Resenha: Black Label Society – “Engines of Demolition” (2026)
Depois de quase cinco anos, o Black Label Society, enfim, lançou nesta sexta-feira, 27, “Engines of Demolition“, o décimo segundo álbum da discografia da banda liderada por Zakk Wylde. Esse foi o maior intervalo de tempo entre dois álbuns da banda.
O álbum começou a ser esboçado ainda em 2022, porém, compromissos de Zakk Wylde com o Pantera que se reuniu e convidou o guitarrista para ser o substituto de Dimebag Darrell, além de shows com seus outros projetos, como o Zakk Sabbath, que passou pelo Brasil em 2024, foram adiando a conclusão dos trabalhos.
A atual formação do BLS conta com o baixista John DeServio, o guitarrista Dario Lorina e o baterista Jeff Fabb, e eles estão juntos desde 2014, sendo a formação mais longeva da história da banda, que já se aproxima dos 30 anos de existência. Então, aqui não temos problemas como falta de entrosamento entre os músicos.
Gravado no decorrer de 2025, a banda havia apresentado aos fãs 4 singles, desde o mês de setembro. Em janeiro deste ano, a banda anunciou o título do novo play e a data de lançamento.
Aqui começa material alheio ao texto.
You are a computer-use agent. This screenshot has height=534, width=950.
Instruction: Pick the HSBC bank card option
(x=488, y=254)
O disco saiu pelo selo MNRK Heavy, e por enquanto não tem previsão de lançamento de uma versão nacional.
Durante o período em estúdio, Zakk sofreu com a perda de seu companheiro Ozzy Osbourne, com quem o guitarrista se apresentou pela última vez, durante o Back to the Beginning, o show que marcou as despedidas do príncipe das trevas e do Black Sabbath, dezessete dias antes de seu falecimento. E Zakk fez uma homenagem ao seu parceiro, com a música “Ozzy’s Song“, que traz um solo cheio de feeling.
O álbum pode causar uma estranheza aos fãs que se habituaram com a sonoridade de álbuns como “Sonic Brew“, “1919 Eternal” e “The Blessed Hellride“, mas, por outro lado, Zakk mostrou que consegue dosar muito bem partes pesadas, com boas melodias. E sua performance vocal melhorou muito, principalmente em comparação aos três álbuns citados. Zakk tem evoluído muito na performance vocal, o que é difícil, principalmente para quem acumula também a função de guitarrista.
Colocando o disco para rolar, o Black Label Society nos apresenta uma imensa gama de direções. Temos canções radiofônicas como “Name in Blood“, baladas como “Better Days & Wiser Times“, “Back to Me” e “Ozzy’s Song“. Temos treze músicas em 51 minutos, onde podemos destacar músicas como a pesada e densa “Broken and Blind“, “Lord Humungus” e “Pedal to the Floor” que têm um clima Stoner, além de “Gatherer of Souls” e “The Stranger“, essas duas muito influenciadas por Tony Iommi.
Pode até não ser o melhor disco da carreira do Black Label Society, e de fato não é, mas mostra que Zakk sabe muito bem mostrar a sua versatilidade, e de certa forma, combina o que ele tem feito no Pantera e no Zakk Sabbath, além de nos remeter ao Pride & Glory em alguns momentos. O disco tem muito feeling e a produção também colaborou para que o produto final seja acima da média.